What to do:
Every line of the material must be copied exactly, from the first to the last.
***
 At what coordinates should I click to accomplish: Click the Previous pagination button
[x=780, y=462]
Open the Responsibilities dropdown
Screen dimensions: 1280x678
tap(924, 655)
***
Your solution:
 At what coordinates should I click to accomplish: Click the Previous pagination button
[x=780, y=462]
Open the Responsibilities dropdown
Screen dimensions: 1280x678
tap(924, 655)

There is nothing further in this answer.